Steve Butler

Personal information
- Born: 27 September 1963 (age 62)

Sport
- Country: England
- Sport: Badminton

Medal record
Men's badminton
Representing England
Thomas Cup
| Bronze medal – third place | 1984 Kuala Lumpur | Men's team |
Commonwealth Games
| Gold medal – first place | 1990 Auckland | Mixed team |
European Championships
| Bronze medal – third place | 1990 Moscow | Men's singles |
| Bronze medal – third place | 1990 Moscow | Mixed team |
European Junior Championships
| Silver medal – second place | 1981 Edinburgh | Boys' singles |
| Silver medal – second place | 1981 Edinburgh | Mixed team |
| Bronze medal – third place | 1981 Edinburgh | Mixed doubles |

= Steve Butler (badminton) =

English badminton player (born 1963)

Stephen P. Butler, (born 27 September 1963) is a retired male badminton player and current coach from England.

==Badminton career==
Butler represented England and won a gold medal in the team event, at the 1990 Commonwealth Games in Auckland, New Zealand.
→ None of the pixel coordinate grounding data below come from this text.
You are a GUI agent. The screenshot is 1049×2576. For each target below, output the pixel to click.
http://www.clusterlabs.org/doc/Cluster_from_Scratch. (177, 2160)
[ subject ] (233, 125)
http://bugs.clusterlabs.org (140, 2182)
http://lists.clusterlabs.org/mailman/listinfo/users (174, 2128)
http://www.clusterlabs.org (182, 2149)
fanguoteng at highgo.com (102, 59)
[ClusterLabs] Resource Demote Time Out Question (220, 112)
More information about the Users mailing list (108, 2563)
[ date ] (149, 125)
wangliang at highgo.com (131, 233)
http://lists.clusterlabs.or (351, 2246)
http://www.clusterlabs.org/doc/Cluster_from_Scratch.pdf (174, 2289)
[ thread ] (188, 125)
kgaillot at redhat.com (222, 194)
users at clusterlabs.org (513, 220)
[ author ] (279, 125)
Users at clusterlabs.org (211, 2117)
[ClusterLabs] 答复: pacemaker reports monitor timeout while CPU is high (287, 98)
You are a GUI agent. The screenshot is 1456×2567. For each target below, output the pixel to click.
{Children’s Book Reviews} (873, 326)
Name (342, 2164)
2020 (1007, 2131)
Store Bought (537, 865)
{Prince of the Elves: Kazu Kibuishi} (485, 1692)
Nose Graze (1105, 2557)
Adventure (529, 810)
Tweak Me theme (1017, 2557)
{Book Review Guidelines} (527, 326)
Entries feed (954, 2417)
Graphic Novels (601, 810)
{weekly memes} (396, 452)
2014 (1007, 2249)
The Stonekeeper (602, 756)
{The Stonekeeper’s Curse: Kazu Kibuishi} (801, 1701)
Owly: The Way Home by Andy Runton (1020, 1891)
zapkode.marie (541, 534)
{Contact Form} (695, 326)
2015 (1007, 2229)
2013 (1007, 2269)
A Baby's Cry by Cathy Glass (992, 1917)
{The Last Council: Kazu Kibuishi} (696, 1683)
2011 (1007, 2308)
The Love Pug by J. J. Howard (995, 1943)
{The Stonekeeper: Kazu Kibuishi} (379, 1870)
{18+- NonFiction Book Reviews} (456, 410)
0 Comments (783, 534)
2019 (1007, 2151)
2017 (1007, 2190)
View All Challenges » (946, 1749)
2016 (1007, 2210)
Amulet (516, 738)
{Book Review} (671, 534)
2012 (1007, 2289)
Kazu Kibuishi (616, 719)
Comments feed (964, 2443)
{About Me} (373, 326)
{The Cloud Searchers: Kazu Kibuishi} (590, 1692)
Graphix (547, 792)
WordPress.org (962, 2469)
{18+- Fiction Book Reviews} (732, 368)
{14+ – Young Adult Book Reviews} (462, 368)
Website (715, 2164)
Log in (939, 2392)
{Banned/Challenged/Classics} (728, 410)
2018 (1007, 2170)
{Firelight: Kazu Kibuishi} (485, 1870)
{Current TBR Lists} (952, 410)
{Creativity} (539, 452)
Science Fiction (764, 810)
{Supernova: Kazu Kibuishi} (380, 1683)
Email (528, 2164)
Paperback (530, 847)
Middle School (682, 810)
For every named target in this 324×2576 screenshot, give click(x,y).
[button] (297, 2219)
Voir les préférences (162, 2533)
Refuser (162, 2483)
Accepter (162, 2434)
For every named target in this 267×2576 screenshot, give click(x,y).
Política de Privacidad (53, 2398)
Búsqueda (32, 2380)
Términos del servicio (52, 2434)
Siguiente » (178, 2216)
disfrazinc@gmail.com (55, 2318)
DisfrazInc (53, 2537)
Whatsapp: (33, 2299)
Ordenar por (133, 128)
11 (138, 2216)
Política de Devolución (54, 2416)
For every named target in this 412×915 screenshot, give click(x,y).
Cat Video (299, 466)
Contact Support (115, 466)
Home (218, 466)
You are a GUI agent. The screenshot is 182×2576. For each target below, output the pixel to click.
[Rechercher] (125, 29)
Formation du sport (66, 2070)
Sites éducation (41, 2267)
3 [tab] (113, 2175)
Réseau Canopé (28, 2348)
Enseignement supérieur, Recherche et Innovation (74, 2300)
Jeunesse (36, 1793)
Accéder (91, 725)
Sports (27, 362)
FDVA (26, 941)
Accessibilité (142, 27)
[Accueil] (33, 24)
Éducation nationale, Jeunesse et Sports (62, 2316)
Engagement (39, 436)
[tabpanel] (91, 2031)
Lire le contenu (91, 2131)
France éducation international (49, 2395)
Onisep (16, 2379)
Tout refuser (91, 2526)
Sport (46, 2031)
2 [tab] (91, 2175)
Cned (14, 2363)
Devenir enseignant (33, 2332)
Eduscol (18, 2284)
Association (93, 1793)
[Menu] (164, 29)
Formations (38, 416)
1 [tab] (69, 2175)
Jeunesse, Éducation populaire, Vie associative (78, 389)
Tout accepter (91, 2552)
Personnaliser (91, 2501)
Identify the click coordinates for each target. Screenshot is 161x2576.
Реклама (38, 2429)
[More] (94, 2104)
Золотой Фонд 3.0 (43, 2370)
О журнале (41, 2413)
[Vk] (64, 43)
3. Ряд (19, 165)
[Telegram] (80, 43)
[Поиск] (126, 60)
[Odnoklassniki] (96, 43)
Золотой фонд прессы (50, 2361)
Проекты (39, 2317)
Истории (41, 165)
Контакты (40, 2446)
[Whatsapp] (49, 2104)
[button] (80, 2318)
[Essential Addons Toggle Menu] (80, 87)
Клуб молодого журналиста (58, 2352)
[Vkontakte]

He also participated in the singles and reached the quarter finals where he lost to the eventual winner Rashid Sidek.

He won 74 caps for England between 1982 and 1994. While playing and coaching in the United States in the mid 1990s Butler won men's singles at the U.S. (closed) National Championships in 1996, five years after having won singles at the Open U.S. Championships in 1991.

== Achievements ==
=== European Championships ===
Men's singles

| Year | Venue | Opponent | Score | Result |
|---|---|---|---|---|
| 1990 | Minor Arena of the Central Lenin Stadium, Moscow, Soviet Union | ENG Darren Hall | 7–15, 8–15 | Bronze |

=== European Junior Championships ===
Boys' singles

| Year | Venue | Opponent | Score | Result |
|---|---|---|---|---|
| 1981 | Meadowbank Sports Centre, Edinburgh, Scotland | DEN Michael Kjeldsen | 13–18, 6–15 | Silver |

Mixed doubles

| Year | Venue | Partner | Opponent | Score | Result |
|---|---|---|---|---|---|
| 1981 | Meadowbank Sports Centre, Edinburgh, Scotland | ENG Fiona Smith | ENG Dipak Tailor ENG Mary Leeves | 2–15, 6–15 | Bronze |

=== IBF World Grand Prix ===
The World Badminton Grand Prix was sanctioned by the International Badminton Federation (IBF) from 1983 to 2006.

Men's singles

| Year | Tournament | Opponent | Score | Result |
|---|---|---|---|---|
| 1988 | Canadian Open | AUS Sze Yu | 7–15, 15–10, 15–5 | Winner |
| 1991 | Canadian Open | URS Andrey Antropov | 17–15, 15–12 | Winner |
| 1991 | U.S. Open | KOR Kim Hyung-jin | 15–6, 18–17 | Winner |
| 1993 | Scottish Open | DEN Thomas Stuer-Lauridsen | 15–12, 15–10 | Winner |

=== IBF International ===
Men's singles

| Year | Tournament | Opponent | Score | Result |
|---|---|---|---|---|
| 1982 | Welsh International | ENG Andy Goode | 15–6, 15–4 | Winner |
| 1982 | Czechoslovakian International | URS Anatoliy Skripko | 15–11, 15–10 | Winner |
| 1982 | Bell's Open | ENG Ray Stevens | 10–15, 15–17 | Runner-up |
| 1982 | Victor Cup | ENG Kevin Jolly | walkover | Runner-up |
| 1983 | Welsh International | ENG Darren Hall | 15–11, 15–9 | Winner |
| 1992 | Polish Open | RUS Pavel Uvarov | 15–4, 8–15, 15–13 | Winner |
| 1992 | Norwegian International | FIN Robert Liljequist | 15–10, 15–5 | Winner |
| 1993 | Iceland International | ISL Broddi Kristjánsson | 15–1, 15–3 | Winner |

Men's doubles

| Year | Tournament | Partner | Opponent | Score | Result |
|---|---|---|---|---|---|
| 1982 | Czechoslovakian International | ENG Nigel Tier | URS Anatoliy Skripko URS Evgeniy Dayanov | 15–2, 15–3 | Winner |

==Coaching==
Leaving England in the mid 1990s he coached initially in New York and then in Colorado where he became the United States National coach. In 1997 he became the England national coach for the junior team and then in 2002 became the National men’s singles coach until 2005. He returned to the same role in 2015.